En el documental Requiem for the American dream (2016), Noam Chomsky afirmaba que no somos lo bastante inteligentes como para diseñar una sociedad perfecta y libre, lo único que podemos hacer es dar una serie de directrices y, lo que es más importante, preguntarnos cómo avanzar en esa dirección. Aún queda mucho por hacer y aprender. Hay que dejar de promover la desbandada y continuar con los innumerables actos de resistencia porque no sabemos cuál será su trascendencia.
La tecnología parece estar llevándonos al aburrimiento tras superar la ansiedad del primer encuentro ya que, según McLuhan (1964), «hemos atravesado las tres etapas de alarma, resistencia y cansancio que se dan en todas las enfermedades o tensiones de la vida, tanto individuales como colectivas». Ahora solo queremos que sea fácil de usar. No queremos complicarnos, satisfacción inmediata y tecnología instantánea. Nuestra naturaleza está ligada al uso de las herramientas y parece que se nos olvida que el saber «significa descubrir, llevar hasta el final y solucionar. La teoría es sólo una de las herramientas de la praxis, de la acción, en el marco de otros instrumentos, equipos y aparatos. El grueso de nuestro saber está en los instrumentos que tenemos a nuestra disposición», como afirma Nyírik (2010).
En el día a día, el mensaje recibido (a velocidad de vértigo) no parece estar destinado al conocimiento sino a deslizar los dedos, aceptar las condiciones y dejar que otros hagan el trabajo por ti. No queremos complicaciones y estamos dispuestos a tolerar lo que sea para no tener que leer aburridos textos sobre privacidad y otros derechos. Tú dale a todo que sí, ya nos indignaremos luego con un post en Facebook o Twitter. Nos estamos acobardando. Emoji caca sonriente.

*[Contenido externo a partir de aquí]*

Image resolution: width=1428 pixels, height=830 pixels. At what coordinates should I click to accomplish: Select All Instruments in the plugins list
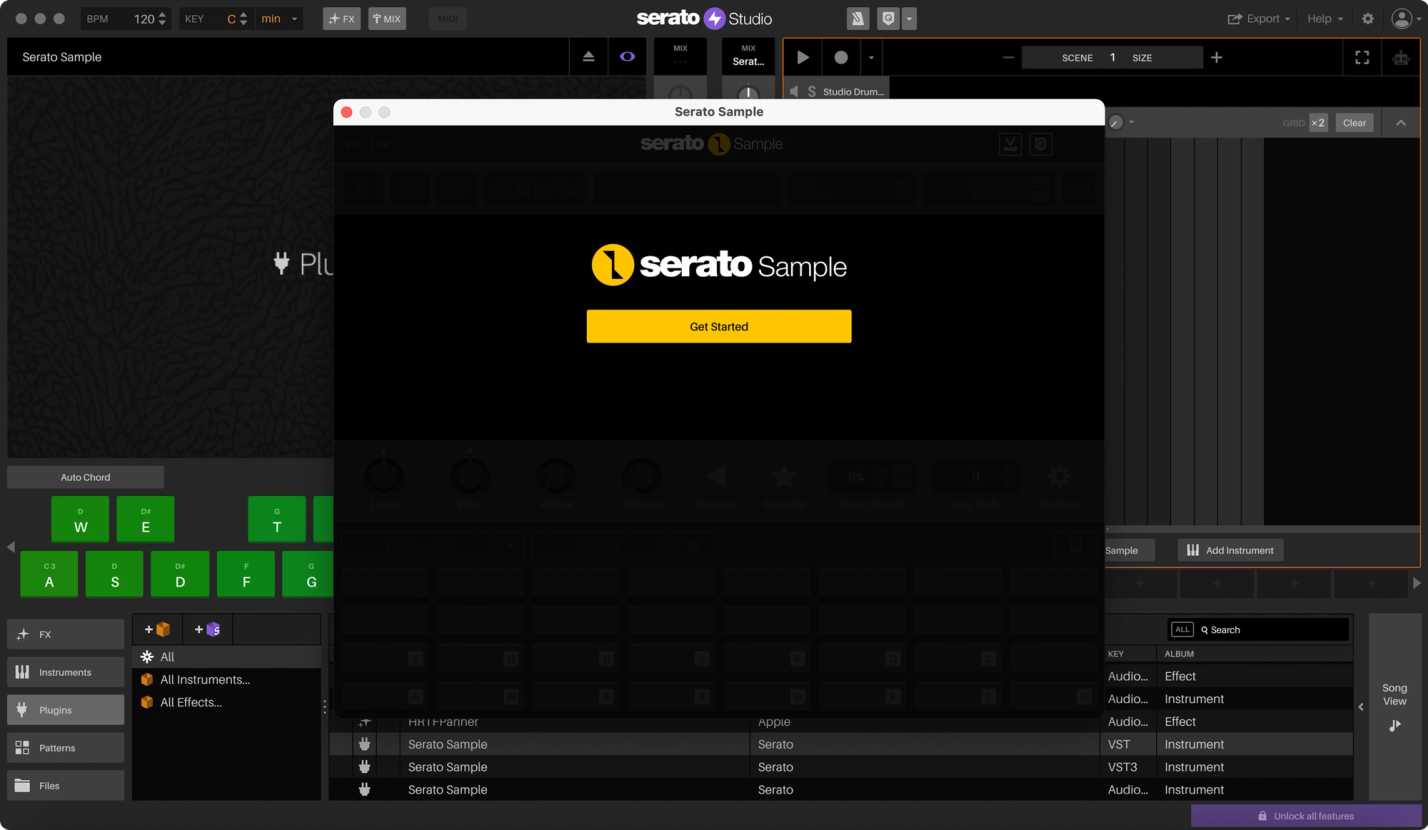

¿Qué podemos hacer? Responder categóricamente sería una arrogancia, pero tampoco podemos cruzarnos de brazos ante la dificultad de la tarea. La resignación no es una opción, no más tácticas disuasorias. Asumamos el riesgo de equivocarnos y fallar. Las constricciones de la tecnología son posibilidades, nosotros somos los zombis, no las máquinas. No se trata de volver al pasado, mudarse al bosque / campo / playa a vivir como ermitaños o renegar de cualquier artilugio electrónico. Ya es tarde para eso. Nos guste o no tenemos una relación dependiente. Si somos capaces de desarrollar una especie de 'empatía tecnológica', conceptos como la obsolescencia tenderán a desaparecer. Debemos aprender a utilizarla, saber cómo funciona, hablar su lenguaje. Cualquiera que sea su 'vida útil', no significa que no tenga nada que enseñarnos, puede incluso hasta retarnos. La destreza manual (craft) nos ayudará en la ejecución y la imaginación se convertirá en el lenguaje universal, no la narrativa corporativa. No es una cuestión estética sino ética. El consumismo salvaje sólo se combate contrariando sus dictámenes, desde las trincheras. En mi caso tecleando con un Commodore 64 sin hackear. Un juego de caracteres es suficiente, todo lo demás depende de la habilidad y el ingenio. Inútil, pero crucial.